The Patek Phillipe Museum

On Wednesday I visited Switzerland to go to the office of Antima, who manufacture watches for Burberry. On the first day of the trip, I had some spare time in Geneva so decided to visit the Museum of Patek Phillipe watches. A brief history [from the official website]:

“On May 1st, 1839 two Polish immigrants, Antoni Patek (Businessman) and Franciszek Czapek (Watchmaker) joined forces to found « Patek, Czapek & Cie » in Geneva. In 1844, Mr. Patek met the French watchmaker, Mr. Adrien Philippe in Paris where the latter presented his pioneering  stem winding and setting system by the crown. In 1845 when Czapek decided to leave the company and to continue his activity on his own, the company name changed for « Patek & Cie ». Later on, in 1851 when Mr. Philippe officially associated with the company, it  was rebaptised « Patek Philippe & Cie », before changing once more in 1901 for « Ancienne Manufacture d’Horlogerie Patek Philippe & Cie, S.A. ». In 1932, the company was purchased by Charles and Jean Stern, two brothers owners of a fine dial manufacture in Geneva. Since then, « Patek Philippe S.A. » remains a family owned firm. In 2009 the company presidency was officially transmitted from the 3rd to the 4th generation : Mr. Thierry Stern became president and his father Mr. Philippe Stern, Honorary president.”

The collection at the museum contains not only Patek Phillipe watches, but also a good range of general historical watches. It is interesting to see how watches moved from being pieces that denoted only the hours, to the chronographs and extended editions that are available today. Patek Phillipe themselves invented the self winding system for watches – prior to this, all timepieces required a separate key to be carried in order to wind them up daily to keep them going. This is why when people are seen to be wearing pocket watches in historical imagery, the chain usually has two sections – one for the watch and one for the key. In the late 1800s, the enamel painting technique became very much in Vogue, as watches became more a symbol of status and wealth than actual items for telling the time.

◆ SET PROBLEM A: Copy the museum post from "The collection at" to "telling the time.".

◆ SOURCE DATA:
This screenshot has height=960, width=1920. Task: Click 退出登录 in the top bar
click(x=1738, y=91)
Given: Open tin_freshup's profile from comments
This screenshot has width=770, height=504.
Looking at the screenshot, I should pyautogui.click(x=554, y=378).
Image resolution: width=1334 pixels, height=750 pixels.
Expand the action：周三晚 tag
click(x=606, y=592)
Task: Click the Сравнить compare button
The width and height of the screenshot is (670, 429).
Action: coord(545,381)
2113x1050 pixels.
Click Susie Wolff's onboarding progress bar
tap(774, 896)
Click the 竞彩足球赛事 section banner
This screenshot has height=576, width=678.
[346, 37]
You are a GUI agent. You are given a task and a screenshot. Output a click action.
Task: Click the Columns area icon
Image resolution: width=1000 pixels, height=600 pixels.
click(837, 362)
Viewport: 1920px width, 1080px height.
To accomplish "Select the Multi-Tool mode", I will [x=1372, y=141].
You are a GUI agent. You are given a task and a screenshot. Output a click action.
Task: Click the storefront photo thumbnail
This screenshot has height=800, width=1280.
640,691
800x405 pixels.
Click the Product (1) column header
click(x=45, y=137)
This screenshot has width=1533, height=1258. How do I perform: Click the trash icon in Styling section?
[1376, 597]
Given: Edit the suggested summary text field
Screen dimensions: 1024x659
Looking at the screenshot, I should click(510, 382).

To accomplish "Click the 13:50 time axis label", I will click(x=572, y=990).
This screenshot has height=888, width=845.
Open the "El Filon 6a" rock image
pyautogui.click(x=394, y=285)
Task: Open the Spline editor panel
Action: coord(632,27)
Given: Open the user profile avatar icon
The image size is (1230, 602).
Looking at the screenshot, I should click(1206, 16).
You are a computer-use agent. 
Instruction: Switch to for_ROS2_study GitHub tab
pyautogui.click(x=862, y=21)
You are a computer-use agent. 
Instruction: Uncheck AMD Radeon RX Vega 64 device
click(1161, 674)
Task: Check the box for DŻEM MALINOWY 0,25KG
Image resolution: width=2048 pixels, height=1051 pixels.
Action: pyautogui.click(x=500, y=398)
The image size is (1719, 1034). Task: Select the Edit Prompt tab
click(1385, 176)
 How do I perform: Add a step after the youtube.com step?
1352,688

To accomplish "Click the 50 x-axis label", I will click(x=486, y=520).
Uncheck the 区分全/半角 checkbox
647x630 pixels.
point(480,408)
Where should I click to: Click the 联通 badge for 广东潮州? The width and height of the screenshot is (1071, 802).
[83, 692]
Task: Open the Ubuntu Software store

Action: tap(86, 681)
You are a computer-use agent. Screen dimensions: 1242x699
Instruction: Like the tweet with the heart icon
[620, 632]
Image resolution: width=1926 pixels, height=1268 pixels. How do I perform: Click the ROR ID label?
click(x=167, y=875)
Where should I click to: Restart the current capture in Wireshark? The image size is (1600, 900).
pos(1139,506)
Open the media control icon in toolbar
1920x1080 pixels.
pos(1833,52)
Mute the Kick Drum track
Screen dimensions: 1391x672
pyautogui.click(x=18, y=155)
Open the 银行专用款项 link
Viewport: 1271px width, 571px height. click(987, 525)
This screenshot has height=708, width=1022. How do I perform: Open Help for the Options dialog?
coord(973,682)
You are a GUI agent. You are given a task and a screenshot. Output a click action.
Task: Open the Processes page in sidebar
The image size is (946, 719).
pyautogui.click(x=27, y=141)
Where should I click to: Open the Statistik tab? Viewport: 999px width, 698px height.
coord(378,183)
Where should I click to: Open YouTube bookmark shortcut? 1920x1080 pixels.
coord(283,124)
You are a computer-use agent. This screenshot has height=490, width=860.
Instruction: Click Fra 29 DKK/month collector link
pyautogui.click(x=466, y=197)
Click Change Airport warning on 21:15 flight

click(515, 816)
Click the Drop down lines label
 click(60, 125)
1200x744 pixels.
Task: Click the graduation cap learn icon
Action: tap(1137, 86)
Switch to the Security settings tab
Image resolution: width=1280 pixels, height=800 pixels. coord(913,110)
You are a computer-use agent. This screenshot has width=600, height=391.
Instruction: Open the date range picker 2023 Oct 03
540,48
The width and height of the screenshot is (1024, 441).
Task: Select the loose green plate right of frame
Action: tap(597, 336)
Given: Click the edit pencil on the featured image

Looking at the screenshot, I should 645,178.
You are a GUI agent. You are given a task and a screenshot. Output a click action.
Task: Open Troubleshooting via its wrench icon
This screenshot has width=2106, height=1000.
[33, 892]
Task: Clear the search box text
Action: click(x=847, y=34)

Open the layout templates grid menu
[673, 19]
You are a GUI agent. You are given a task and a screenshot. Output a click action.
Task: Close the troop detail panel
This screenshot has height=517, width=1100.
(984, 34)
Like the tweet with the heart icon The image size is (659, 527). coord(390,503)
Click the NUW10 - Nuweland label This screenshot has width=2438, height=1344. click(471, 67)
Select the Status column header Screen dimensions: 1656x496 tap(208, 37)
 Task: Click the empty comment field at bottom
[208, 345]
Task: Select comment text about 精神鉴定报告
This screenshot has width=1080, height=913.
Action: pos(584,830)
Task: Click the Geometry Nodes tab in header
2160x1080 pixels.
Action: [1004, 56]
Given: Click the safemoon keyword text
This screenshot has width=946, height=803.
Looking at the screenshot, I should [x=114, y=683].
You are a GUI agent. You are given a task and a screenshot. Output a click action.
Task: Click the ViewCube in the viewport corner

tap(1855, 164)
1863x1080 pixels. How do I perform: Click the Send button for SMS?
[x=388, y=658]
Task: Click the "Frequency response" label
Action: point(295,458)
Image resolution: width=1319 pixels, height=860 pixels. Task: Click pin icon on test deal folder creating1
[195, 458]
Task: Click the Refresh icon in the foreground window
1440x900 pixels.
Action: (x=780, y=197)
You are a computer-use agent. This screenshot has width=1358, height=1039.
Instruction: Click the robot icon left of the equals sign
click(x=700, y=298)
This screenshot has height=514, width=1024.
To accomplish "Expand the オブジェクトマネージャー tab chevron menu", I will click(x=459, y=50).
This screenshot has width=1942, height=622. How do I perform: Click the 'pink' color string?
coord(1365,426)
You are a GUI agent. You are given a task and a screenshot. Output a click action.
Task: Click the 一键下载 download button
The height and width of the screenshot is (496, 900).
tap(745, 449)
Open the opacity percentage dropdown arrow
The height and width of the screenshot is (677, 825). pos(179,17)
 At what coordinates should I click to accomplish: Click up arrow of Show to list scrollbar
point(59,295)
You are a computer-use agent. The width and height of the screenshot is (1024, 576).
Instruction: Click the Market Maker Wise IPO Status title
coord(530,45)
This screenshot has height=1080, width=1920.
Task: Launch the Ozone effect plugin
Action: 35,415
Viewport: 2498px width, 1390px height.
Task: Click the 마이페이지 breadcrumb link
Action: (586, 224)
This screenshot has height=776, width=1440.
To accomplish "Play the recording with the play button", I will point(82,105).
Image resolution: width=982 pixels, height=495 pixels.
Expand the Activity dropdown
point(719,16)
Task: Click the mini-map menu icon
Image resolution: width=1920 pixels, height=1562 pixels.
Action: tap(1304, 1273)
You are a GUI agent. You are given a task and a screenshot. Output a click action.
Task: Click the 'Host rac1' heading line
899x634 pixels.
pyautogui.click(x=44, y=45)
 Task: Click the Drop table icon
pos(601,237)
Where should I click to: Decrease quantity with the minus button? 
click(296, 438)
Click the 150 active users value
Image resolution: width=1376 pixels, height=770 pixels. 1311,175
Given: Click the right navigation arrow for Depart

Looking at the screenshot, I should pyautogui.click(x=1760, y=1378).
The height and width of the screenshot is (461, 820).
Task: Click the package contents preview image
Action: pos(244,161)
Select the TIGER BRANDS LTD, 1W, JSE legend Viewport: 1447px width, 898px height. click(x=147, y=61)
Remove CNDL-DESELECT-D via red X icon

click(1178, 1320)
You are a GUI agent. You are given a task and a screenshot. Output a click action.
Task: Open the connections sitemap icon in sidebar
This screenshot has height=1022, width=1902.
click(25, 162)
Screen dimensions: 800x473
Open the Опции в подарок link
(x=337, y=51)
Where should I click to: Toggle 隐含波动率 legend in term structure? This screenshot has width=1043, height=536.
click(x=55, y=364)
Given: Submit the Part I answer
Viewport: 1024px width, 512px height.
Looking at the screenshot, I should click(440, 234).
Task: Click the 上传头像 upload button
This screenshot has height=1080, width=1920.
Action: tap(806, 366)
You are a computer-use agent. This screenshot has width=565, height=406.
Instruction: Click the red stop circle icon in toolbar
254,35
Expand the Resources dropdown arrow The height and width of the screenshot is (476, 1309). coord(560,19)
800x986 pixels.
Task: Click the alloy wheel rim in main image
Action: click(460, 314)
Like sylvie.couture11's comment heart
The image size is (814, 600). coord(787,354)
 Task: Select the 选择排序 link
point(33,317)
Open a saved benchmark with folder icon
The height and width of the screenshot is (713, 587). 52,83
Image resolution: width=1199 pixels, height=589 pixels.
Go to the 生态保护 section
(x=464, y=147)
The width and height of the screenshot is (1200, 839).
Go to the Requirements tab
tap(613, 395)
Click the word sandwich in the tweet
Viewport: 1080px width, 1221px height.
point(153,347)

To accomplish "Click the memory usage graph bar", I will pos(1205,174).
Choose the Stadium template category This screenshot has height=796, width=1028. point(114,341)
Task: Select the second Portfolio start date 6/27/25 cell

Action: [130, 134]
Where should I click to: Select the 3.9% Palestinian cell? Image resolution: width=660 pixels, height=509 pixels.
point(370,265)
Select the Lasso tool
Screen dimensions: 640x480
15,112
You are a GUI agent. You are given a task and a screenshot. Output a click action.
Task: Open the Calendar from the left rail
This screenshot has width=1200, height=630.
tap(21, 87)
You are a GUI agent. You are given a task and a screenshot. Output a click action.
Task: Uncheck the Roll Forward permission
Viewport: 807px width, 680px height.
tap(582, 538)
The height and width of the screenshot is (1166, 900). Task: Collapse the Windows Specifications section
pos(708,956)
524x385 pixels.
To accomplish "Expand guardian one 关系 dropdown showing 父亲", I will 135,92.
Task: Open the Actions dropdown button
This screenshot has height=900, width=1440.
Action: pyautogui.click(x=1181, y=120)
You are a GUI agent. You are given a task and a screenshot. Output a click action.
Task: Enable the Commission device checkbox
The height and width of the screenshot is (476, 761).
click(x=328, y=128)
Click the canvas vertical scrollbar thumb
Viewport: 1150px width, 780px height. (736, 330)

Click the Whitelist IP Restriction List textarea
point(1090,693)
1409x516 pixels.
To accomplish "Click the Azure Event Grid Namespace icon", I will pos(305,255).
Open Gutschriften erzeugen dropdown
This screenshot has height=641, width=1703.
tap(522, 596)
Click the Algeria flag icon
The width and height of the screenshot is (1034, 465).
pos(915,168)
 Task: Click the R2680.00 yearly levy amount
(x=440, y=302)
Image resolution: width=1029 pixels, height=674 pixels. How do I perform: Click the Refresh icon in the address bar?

◆ SET PROBLEM B: In the listing, repeat the lines from the line with "Where should I click to: Click" to the line with "Looking at the screenshot, I should 645,178.", including both.

◆ TASK SOLUTION A:
The collection at the museum contains not only Patek Phillipe watches, but also a good range of general historical watches. It is interesting to see how watches moved from being pieces that denoted only the hours, to the chronographs and extended editions that are available today. Patek Phillipe themselves invented the self winding system for watches – prior to this, all timepieces required a separate key to be carried in order to wind them up daily to keep them going. This is why when people are seen to be wearing pocket watches in historical imagery, the chain usually has two sections – one for the watch and one for the key. In the late 1800s, the enamel painting technique became very much in Vogue, as watches became more a symbol of status and wealth than actual items for telling the time.

◆ TASK SOLUTION B:
Where should I click to: Click the 联通 badge for 广东潮州? The width and height of the screenshot is (1071, 802).
[83, 692]
Task: Open the Ubuntu Software store

Action: tap(86, 681)
You are a computer-use agent. Screen dimensions: 1242x699
Instruction: Like the tweet with the heart icon
[620, 632]
Image resolution: width=1926 pixels, height=1268 pixels. How do I perform: Click the ROR ID label?
click(x=167, y=875)
Where should I click to: Restart the current capture in Wireshark? The image size is (1600, 900).
pos(1139,506)
Open the media control icon in toolbar
1920x1080 pixels.
pos(1833,52)
Mute the Kick Drum track
Screen dimensions: 1391x672
pyautogui.click(x=18, y=155)
Open the 银行专用款项 link
Viewport: 1271px width, 571px height. click(987, 525)
This screenshot has height=708, width=1022. How do I perform: Open Help for the Options dialog?
coord(973,682)
You are a GUI agent. You are given a task and a screenshot. Output a click action.
Task: Open the Processes page in sidebar
The image size is (946, 719).
pyautogui.click(x=27, y=141)
Where should I click to: Open the Statistik tab? Viewport: 999px width, 698px height.
coord(378,183)
Where should I click to: Open YouTube bookmark shortcut? 1920x1080 pixels.
coord(283,124)
You are a computer-use agent. This screenshot has height=490, width=860.
Instruction: Click Fra 29 DKK/month collector link
pyautogui.click(x=466, y=197)
Click Change Airport warning on 21:15 flight

click(515, 816)
Click the Drop down lines label
 click(60, 125)
1200x744 pixels.
Task: Click the graduation cap learn icon
Action: tap(1137, 86)
Switch to the Security settings tab
Image resolution: width=1280 pixels, height=800 pixels. coord(913,110)
You are a computer-use agent. This screenshot has width=600, height=391.
Instruction: Open the date range picker 2023 Oct 03
540,48
The width and height of the screenshot is (1024, 441).
Task: Select the loose green plate right of frame
Action: tap(597, 336)
Given: Click the edit pencil on the featured image

Looking at the screenshot, I should 645,178.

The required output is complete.